4 kids in 3 years: reflections on motherhood, art and life.
My four-year-old daughter said it to me this morning.
“What if this-” she gestured pathetically out the car window, “-is still here in June?”
And I felt for her. She is planning a fifth birthday party (Doc McStuffins theme) for June. Snow past her hips just doesn’t figure into it. And if there is THIS much snow now then June must be practically an eternity, positively a lifetime, away.
We drove past the fields where the horses all live. Their fences are buried beneath the snow and they are sequestered in a tiny loop at the entry to their paddocks that has apparently been shoveled by an exhausted horse owner.
“Where can the horses go?” she implored.
This I think is how my little one must feel. When we go sledding, she sits on the front of my sled. To return to the top of the hill she lays facedown in the sled gripping the front edge as I yank and pull her back up the hill. In order to go back in the house from playing in the snow she has to slide down the pile of snow until she reaches the porch (which is a three-step climb up from the grass in summer.)
“It’s almost impossible to imagine going to the beach right now, isn’t it?” I replied.
“Why is winter so much longer than summer?” she returned. She looked meaningfully at me.
But I have to admit. I love the seasons. I love the spring. I have grown to love the summer (it’s way better up in the great white north than it was in my sweaty New Jersey childhood), and fall might be my favorite, with a hint of all the best things from the other seasons combined. And winter. I still love winter.
I love how everything looks clean and fresh and polished after snowfall. Even the branches on the trees. All the garbage and the deflated soccer balls and the gopher holes that riddle our yard, they’re hidden under a downy blanket of white that sparkles like opal or pearls and undulates like a four-year-old’s fleshy belly.
The kids can’t believe that the soccer net is now entirely covered and they have all but given up trying to do anything on the swingset now that the actual seats of the swings are buried under a foot of compacted snow.
But the days, slowly they grow brighter. Today the temperatures are soaring to 30º F. Around the bend comes the spring thaw, flowing rivers of mud, dank, sad grass peering up through soggy patches framed in gray-brown snow. And then the first shoots from forgotten tulips and daffodils will poke through the muck.
We will speed dizzily towards summer, my paddle board, beach days, hermit crabs, sunscreen, perhaps a Doc McStuffins 5th birthday party. Barreling on to the return of school, the beginning of kindergarten, the leaves burning brightly before falling, the kids shivering gleefully at the mere thought of Santa.
The first snowfall.
You see? Without these seasons, then what? It would all slip by. They would learn about this cycle of cold, to warm, to hot, to chilled, then back again to cold, how then?

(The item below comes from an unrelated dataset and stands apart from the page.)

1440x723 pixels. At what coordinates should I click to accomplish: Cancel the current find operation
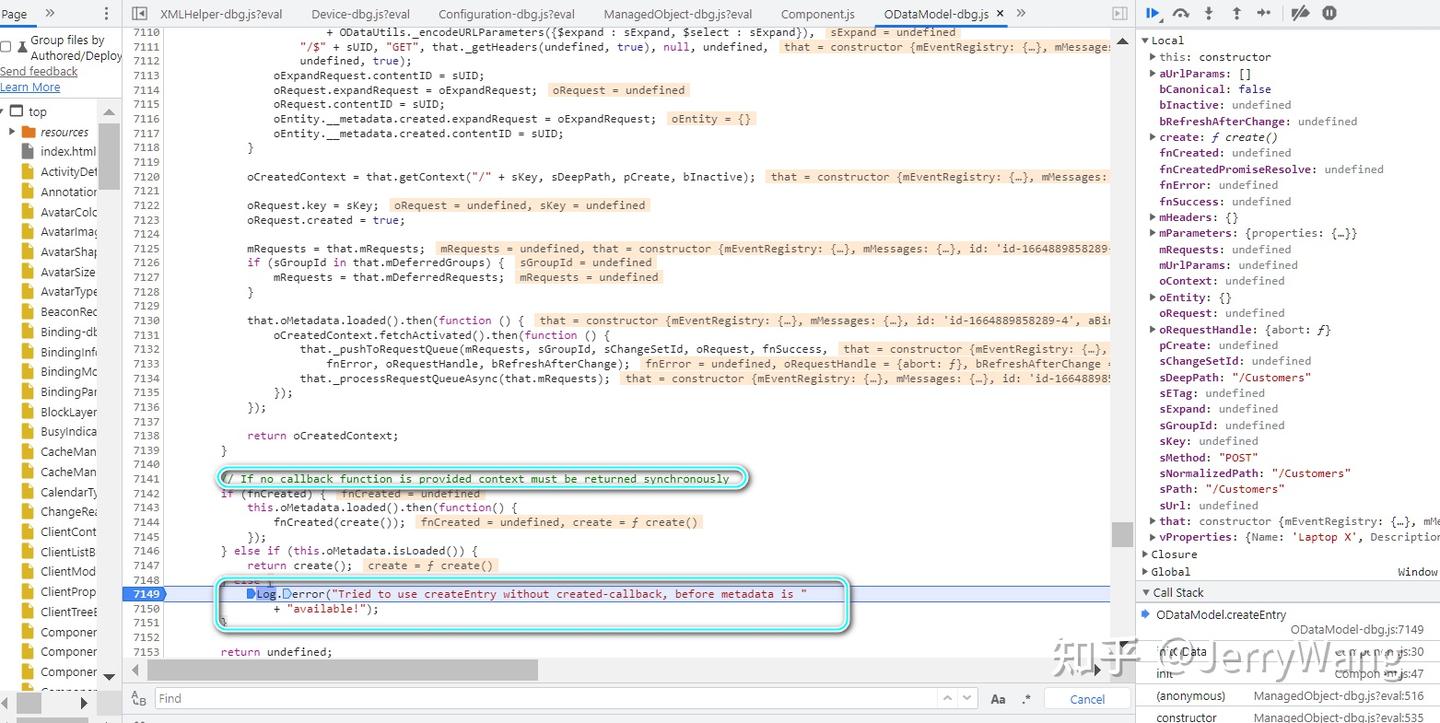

How would they understand life without these dark dead days? That there is something under all that snow. That the birds haven’t really gone, merely gone to sleep, or on a short journey. That with the thaw, out of the gore, comes new life, to burst and sway and swing, before sagging in the noontime heat. Before bursting colorfully and dancing one last time in the breeze and then growing brittle, torn and tossed by gusts of wind in the coming chill.

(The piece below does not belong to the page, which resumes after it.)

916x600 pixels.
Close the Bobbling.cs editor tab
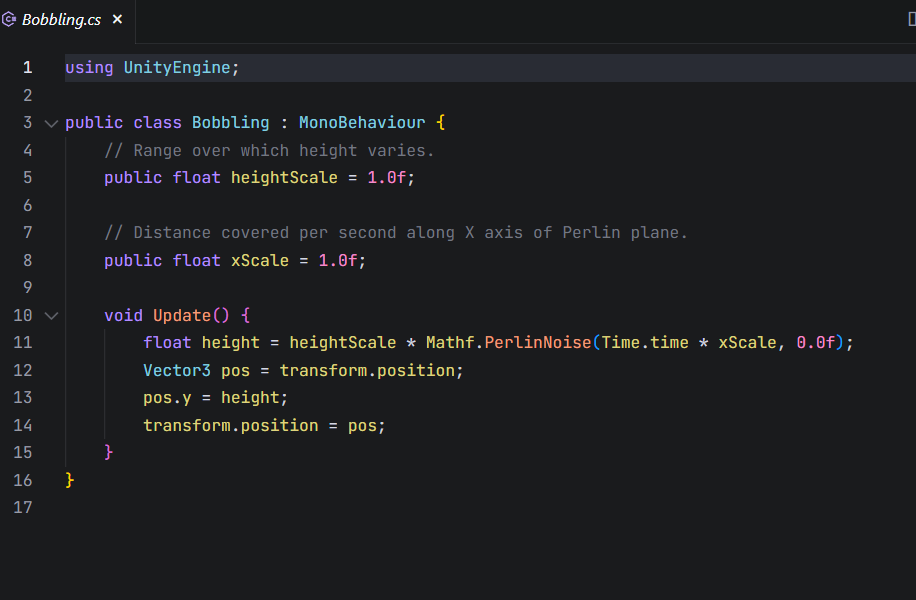(x=118, y=20)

This is the passage of time. This is the meaning of life. And it is both hidden beneath the snow and highlighted by the snow.
Some things are easy to love. Like Easter egg hunts and fresh spring days where you suddenly notice the birdsong and how it reawakens your prehistoric self when birdsong in the wilderness meant that all was well, that the hard part was over for now.

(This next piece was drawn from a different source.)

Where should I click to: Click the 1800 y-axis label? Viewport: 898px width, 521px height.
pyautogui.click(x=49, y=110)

Or crisp fall days that smell of apple trees and bright blue skies. So easy to love. And of course, ocean breezes and gentle summer sun in the late afternoon when you set the picnic table for dinner, pipe the summer mix out the speakers, pour white wine.
But real magic is in loving even when the loving doesn’t come easy. Even when things are frustrating or redundant or disappointing or cold, cold, cold. There’s such glistening beauty in that deep, deep abiding love that bears all things. There is fire in loving in the face of desolation, in trusting in the thaw.
For now we race to put on our snow pants and boots, our damp mittens and hats, grab our sleds and stomp paths through the snow to the top of the hill. We glide and swoop and sometimes even race screaming, flying through the snow in our search for flight, in our embracing of now.